Entries on target coordinates
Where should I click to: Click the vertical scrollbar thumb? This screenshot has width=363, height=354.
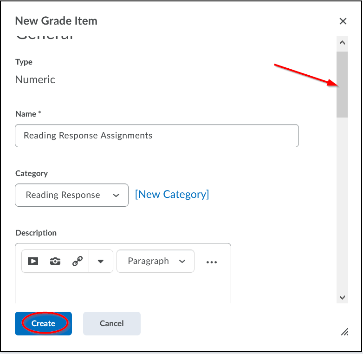click(343, 84)
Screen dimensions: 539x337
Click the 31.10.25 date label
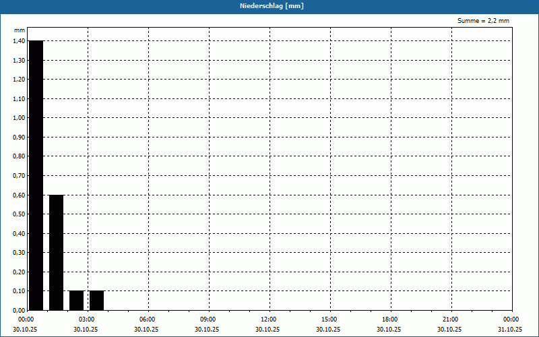(x=510, y=330)
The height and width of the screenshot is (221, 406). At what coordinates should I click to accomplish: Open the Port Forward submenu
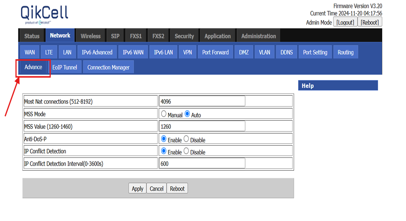point(215,52)
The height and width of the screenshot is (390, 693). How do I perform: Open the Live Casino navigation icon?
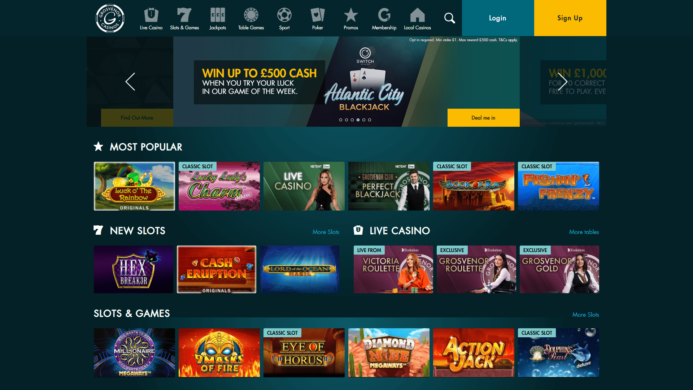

(Given task) Could you copy every line of the listing above word for word, leaving out the pictures?

(Exercise output)
Where should I click to: Click the vertical scrollbar thumb? This screenshot has width=363, height=354.
click(343, 84)
Screen dimensions: 539x337
Click the 31.10.25 date label
(x=510, y=330)
The height and width of the screenshot is (221, 406). At what coordinates should I click to accomplish: Open the Port Forward submenu
point(215,52)
The height and width of the screenshot is (390, 693). How do I perform: Open the Live Casino navigation icon?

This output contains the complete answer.